DATA SUPPLIED.
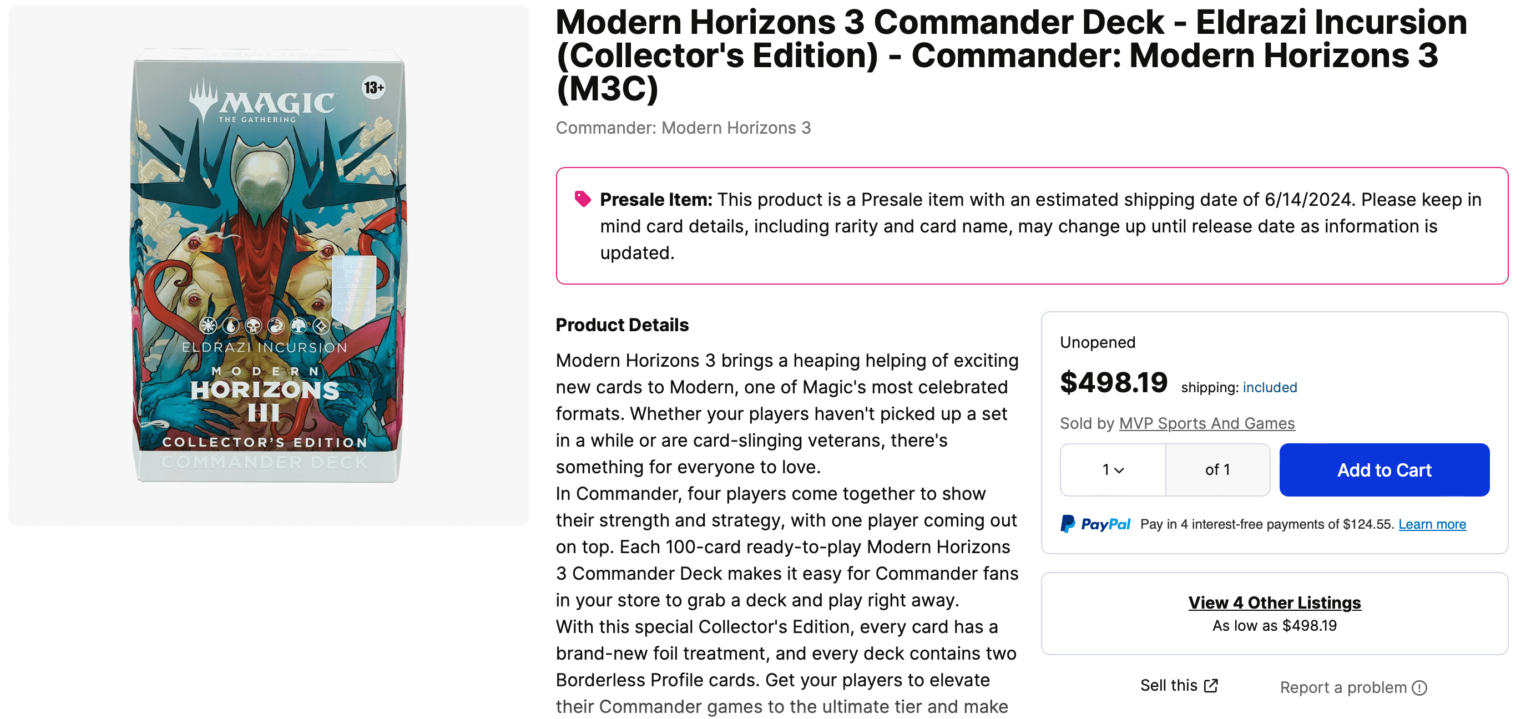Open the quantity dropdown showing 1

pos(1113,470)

==

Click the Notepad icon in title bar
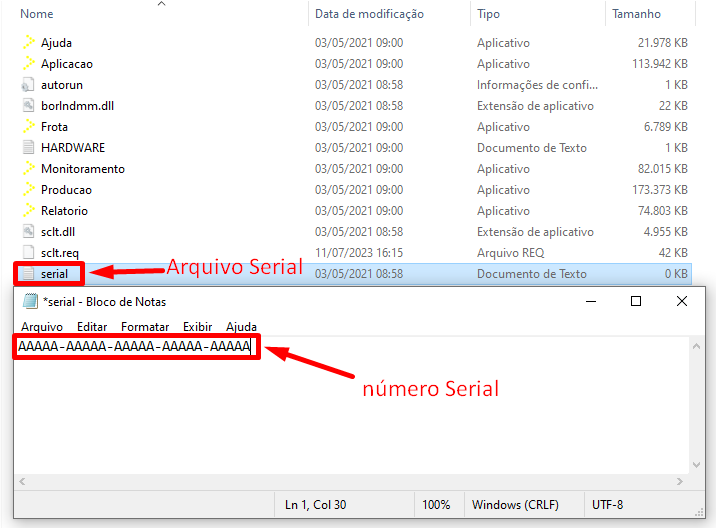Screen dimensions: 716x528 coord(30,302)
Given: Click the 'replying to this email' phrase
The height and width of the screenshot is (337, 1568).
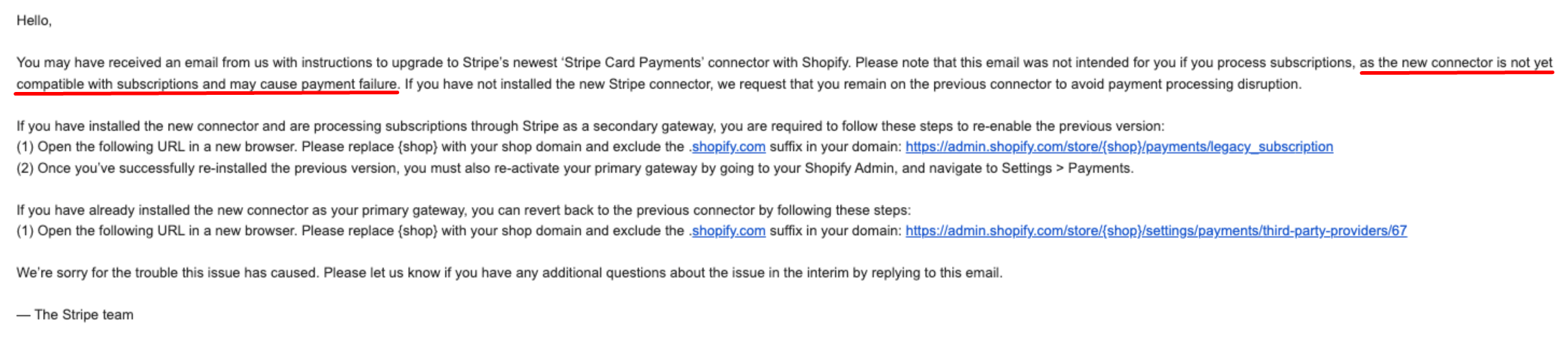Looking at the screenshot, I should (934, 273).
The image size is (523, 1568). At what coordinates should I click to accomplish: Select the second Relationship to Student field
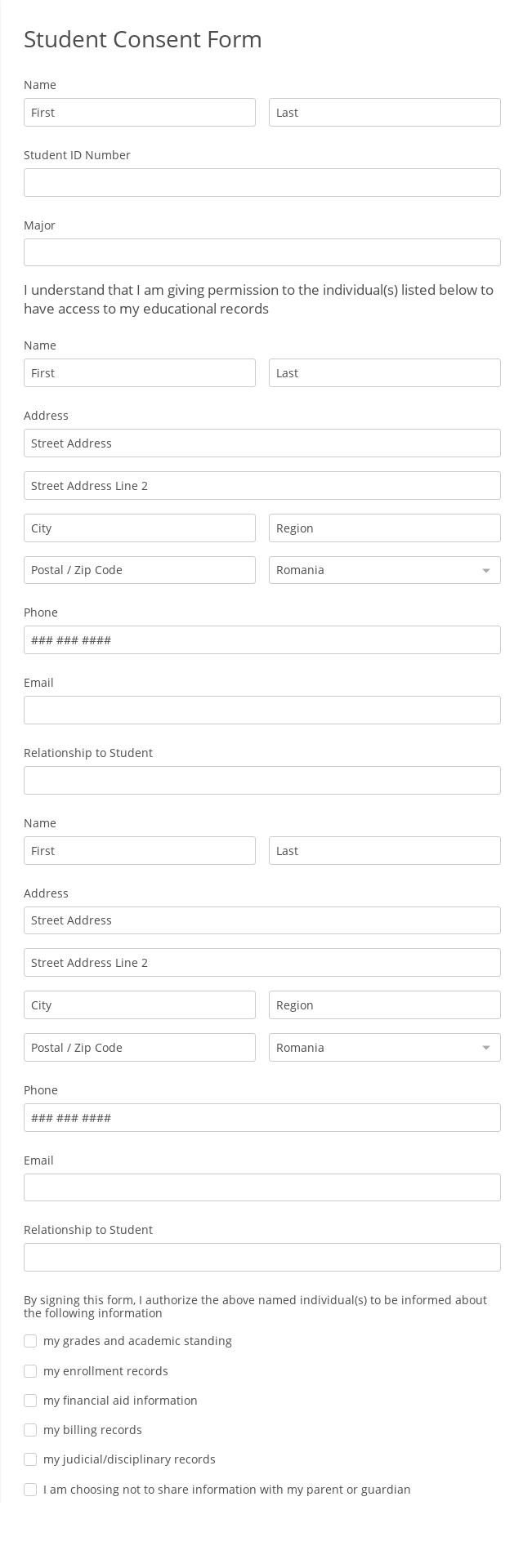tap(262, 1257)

--

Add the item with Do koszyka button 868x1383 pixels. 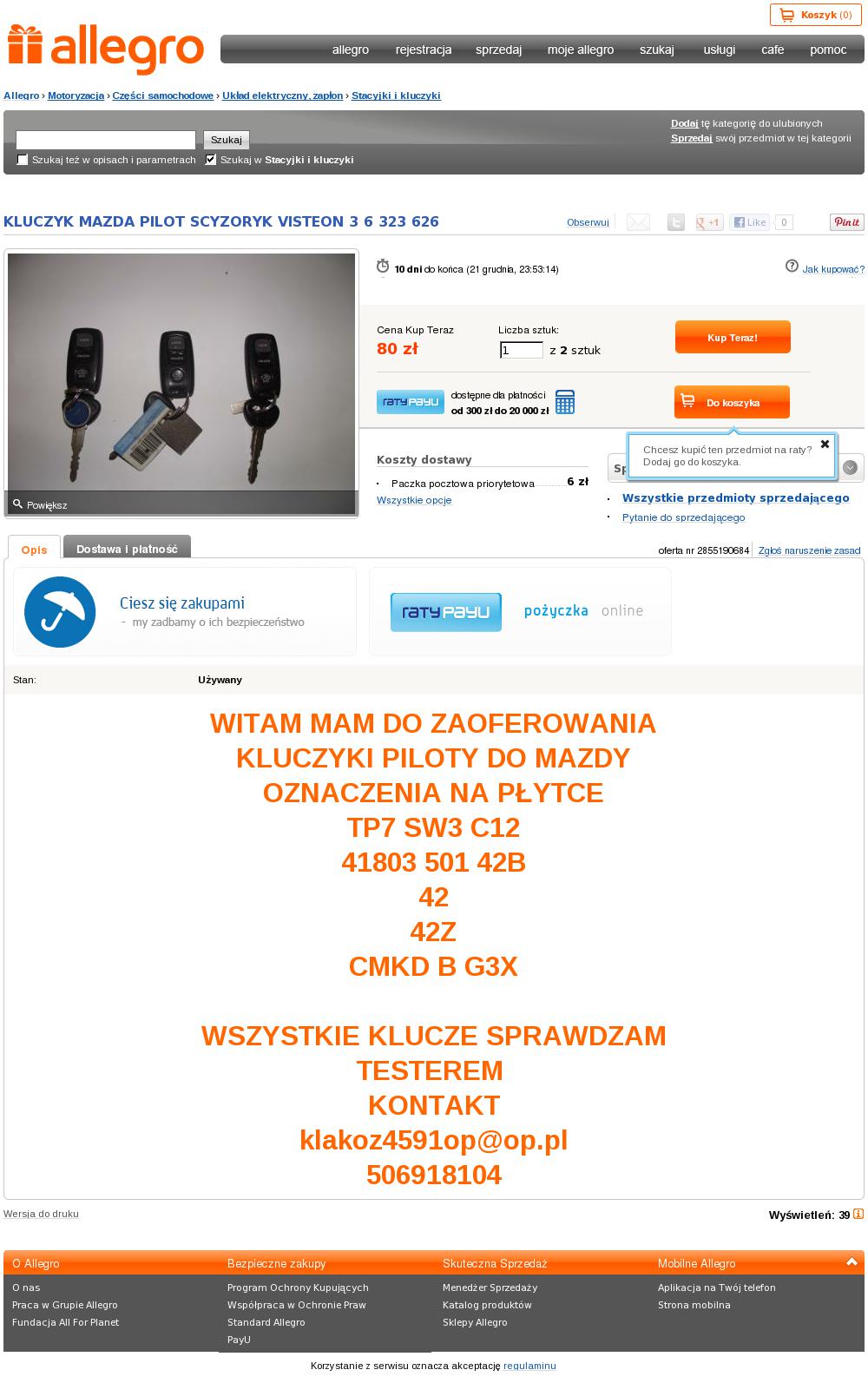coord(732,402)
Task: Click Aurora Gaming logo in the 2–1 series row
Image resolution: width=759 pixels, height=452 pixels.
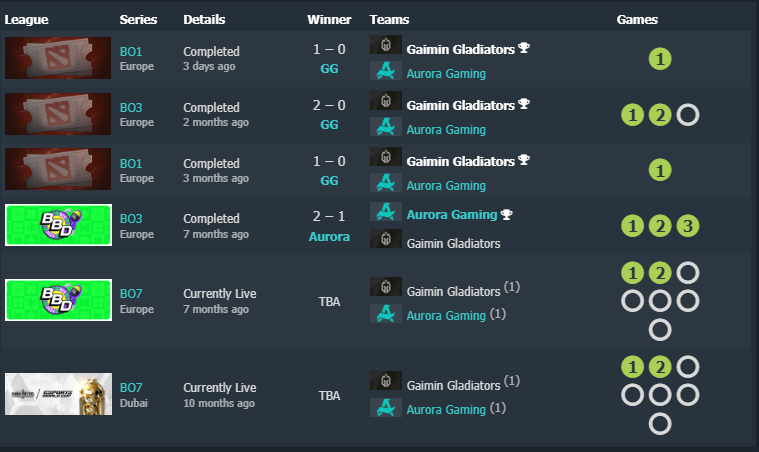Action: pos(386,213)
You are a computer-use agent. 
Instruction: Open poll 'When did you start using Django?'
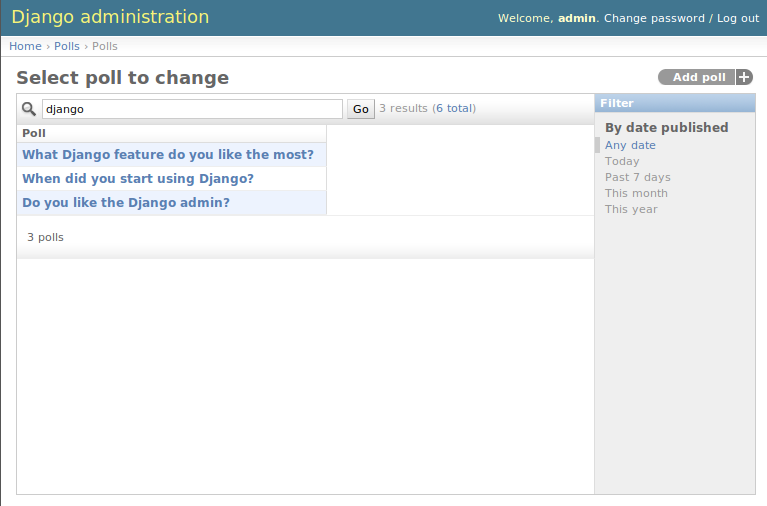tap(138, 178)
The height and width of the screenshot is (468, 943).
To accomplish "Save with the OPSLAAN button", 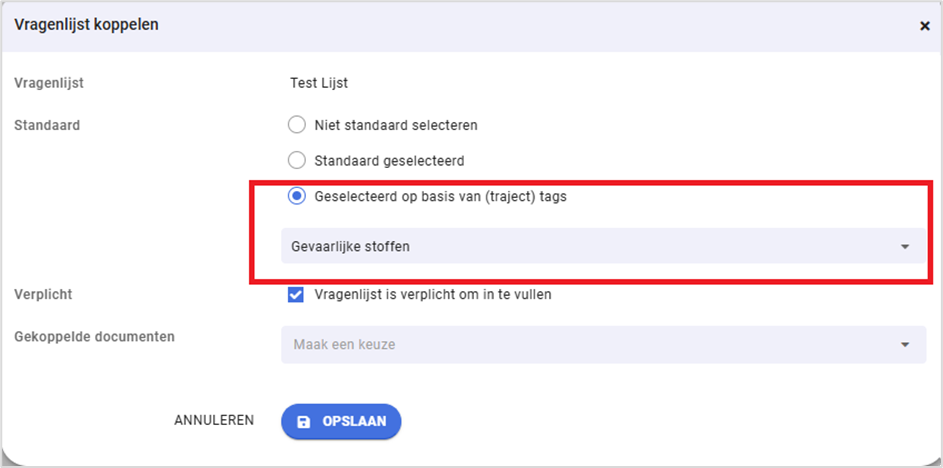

WHAT THE TASK ASKS. The copy should hold only the lines from the one with "You are a computer-use agent." through the one with "with the OPSLAAN", exactly as they stand above. Leave out the pictures.

YOUR SOLUTION.
You are a computer-use agent. 
Instruction: Open poll 'When did you start using Django?'
tap(138, 178)
The height and width of the screenshot is (468, 943).
To accomplish "Save with the OPSLAAN button", 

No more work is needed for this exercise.